O engenheiro diz que todo projeto deve ser cuidadoso, mas a construção do alteamento é um dos pontos mais críticos. Ele lembra que deve existir apoio de monitoramento, para garantir que as condições existentes permitam a elevação do aterro.
“Uma barragem de rejeito precisa de todos os cuidados possíveis para sua segurança. Desde um projeto adequado, por projetista experiente, passando por construção, alteamento cuidadoso por construtora capacitada nesse tipo de obra, depois sendo garantido o monitoramento apropriado às condições dessa obra em particular, para que seja possível a aplicação de eventuais atividades de manutenção, reparo e reforço. Logicamente, não deve ser excedida a capacidade de projeto, e as condições previstas devem ser executadas de maneira correta, sem economia indesejada”, comenta.
Na mesma linha, Fabio De Gennaro Castro, consultor e vice-presidente do Comitê Brasileiro de Barragens, afirma que a construção de uma barragem de rejeitos minerais ou industrial deve contemplar um conjunto de atividades. Ele ressalta que a segurança deveria ser incorporada com um valor cultural e praticada harmonicamente por todos os envolvidos.
“A segurança é um objetivo a ser permanentemente alcançado, começando pela obtenção de dados básicos para elaboração do projeto, pela forma de contratação das obras, pelo acompanhamento por uma junta de consultores independentes, se o risco envolvido for grande até a fase operativa, e mesmo um possível descomissionamento da estrutura”, completa.
Barragens no Brasil |
• 14.966 barragens cadastradas |
• 89% para uso múltiplo de água |
• 5% contenção de rejeitos de mineração |
• 4% geração de energia |
• 2% contenção de resíduos industriais |
Legislação e fiscalização
A lei 12.334 de 2010, que determina a Política Nacional de Segurança de Barragens, que criou, dentre outras coisas, o Sistema Nacional de Informações de Segurança de Barragens (SNISB), definiu os procedimentos a serem seguidos pelos técnicos do Departamento Nacional de Pesquisa Mineral (DNPM) durante a fiscalização das barragens de rejeito. O controle se faz pela a análise processual, na qual se avaliam os aspectos documentais, de atendimento à legislação vigente e vistoria de campo, que envolve a realização de verificação in loco de diversos aspectos referentes à operação, manutenção, monitoramento, e de segurança.

Enunciado 1:
Responda com base no texto sobre segurança de barragens:
(a) Que cargo Fabio De Gennaro Castro ocupa no Comitê Brasileiro de Barragens?
(b) Quantas barragens cadastradas existem no Brasil?
(c) Que sistema a lei 12.334 de 2010 criou, entre outras coisas?
Enunciado 2: Copie do texto sobre segurança de barragens tudo desde "O engenheiro diz" até "elevação do aterro.", sem mudar nenhuma palavra.

Dados fornecidos:
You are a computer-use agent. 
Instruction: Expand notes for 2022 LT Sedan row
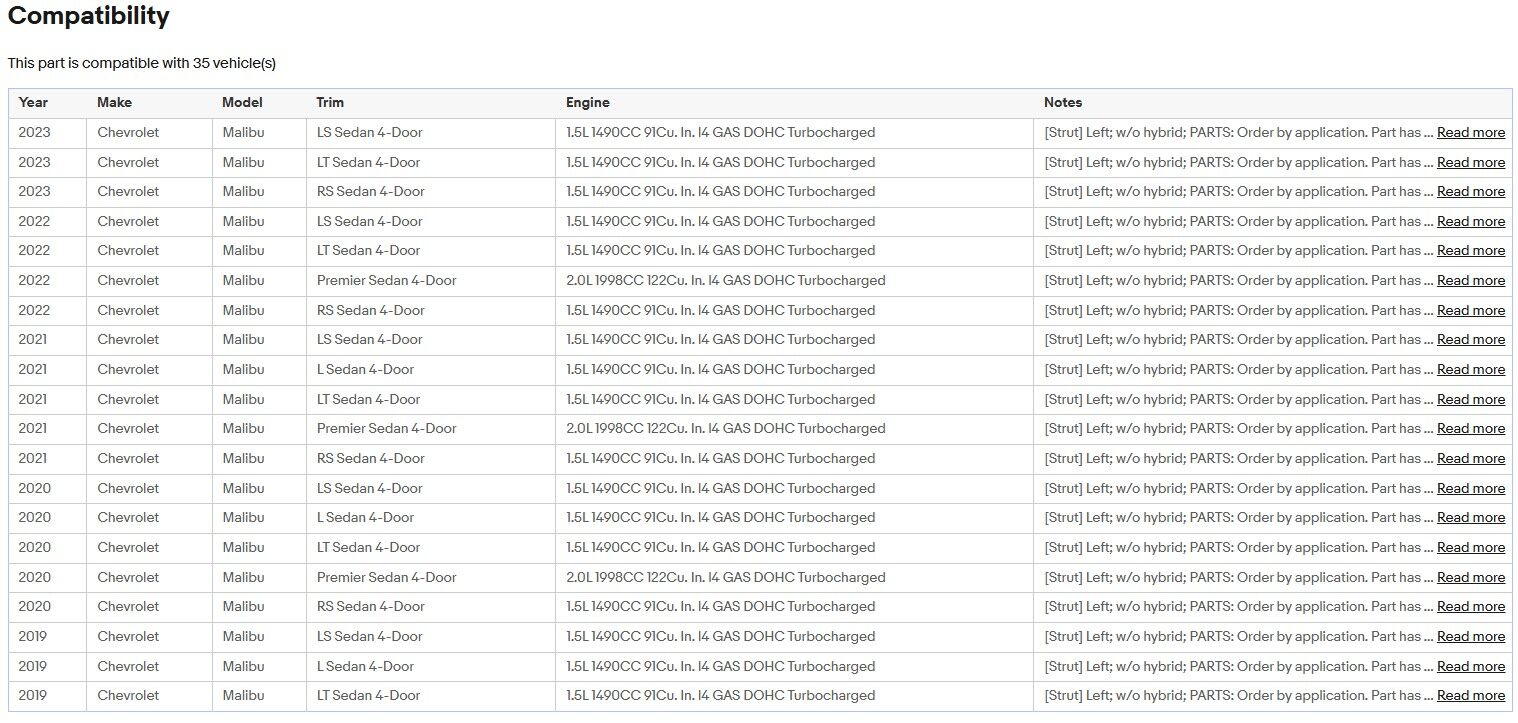[1470, 251]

Resposta correta 1:
(a) Vice-presidente.
(b) 14.966.
(c) O Sistema Nacional de Informações de Segurança de Barragens (SNISB).

Resposta correta 2:
O engenheiro diz que todo projeto deve ser cuidadoso, mas a construção do alteamento é um dos pontos mais críticos. Ele lembra que deve existir apoio de monitoramento, para garantir que as condições existentes permitam a elevação do aterro.